Il viaggio di Bjorn nelle acque nere dei morti e il destino di sua sorella hanno innescato una trappola tesa, che era rimasta in attesa e insilenzio per lungo tempo. La conseguenza, è una discesa nel buio, lenta quanto inesorabile. Tutto il regno di Fiordimare sta per affrontare il pericolo più grosso con cui abbia dovuto fare i conti fin dalle sue origini e anche quelle verranno svelate in un gioco di riflessi. Chi ci seguirà, verrà coinvolto in un assedio spietato attorno alle mura della cittadella reale, che dalla scogliera si specchia nell'acqua. Dietro il cozzare delle armi, però, si muoveranno strategie molto più sottili. Mardifiordo è un riflesso tra le onde che tende a essere piuttosto volitivo. 

Progetti per il futuro?

Intanto c'è la sempre più attiva fucina Delos Digital e cercherò di partecipare a più di una delle loro iniziative. Mi emozionano sempre tantissimo, è una sfida continua.

A parte quello, sto lavorando a due progetti, oltre a L'Ultima Soglia, sempre nell'abito del fantasy: uno è Neve, un romanzo a metà tra la realtà storica e l'ambientazione fantastica dello sciamanesimo siberiano ambientato poco dopo la rivoluzione russa, in cui la tenebrosa figura di Rasputin avrà grande peso. Ormai ci sono quasi.

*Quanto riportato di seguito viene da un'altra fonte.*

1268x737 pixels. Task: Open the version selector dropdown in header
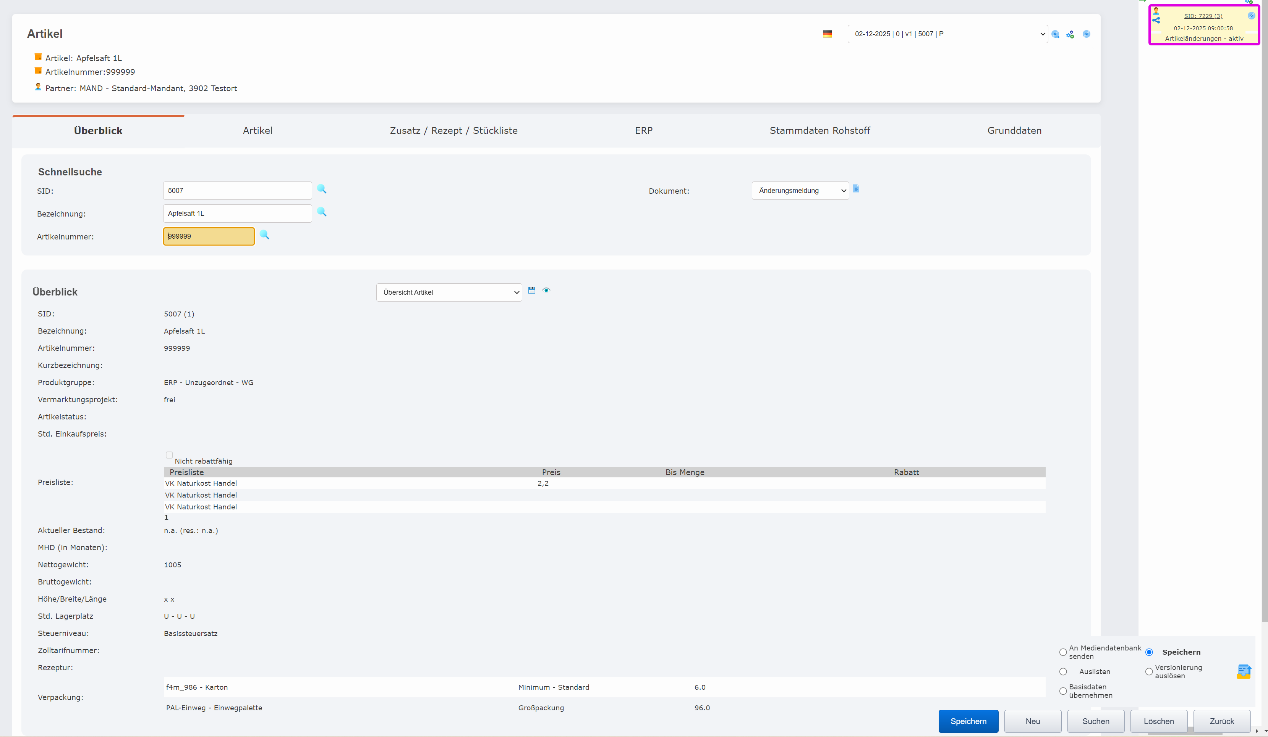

L'altro è Lupercalia, un progetto molto ampio al quale sto lavorando insieme all'autrice Oriana Ramunno. Si tratta di una storia che recupera le antiche origini dei licantropi e dei lupi mannari e affonda le radici nell'antica Roma, nel mito di Romolo e Remo e di Rea Silvia, nelle usanze dei Lupercalia, appunto. È un lavoro lungo, ma se ci volete seguire, siamo su Facebook!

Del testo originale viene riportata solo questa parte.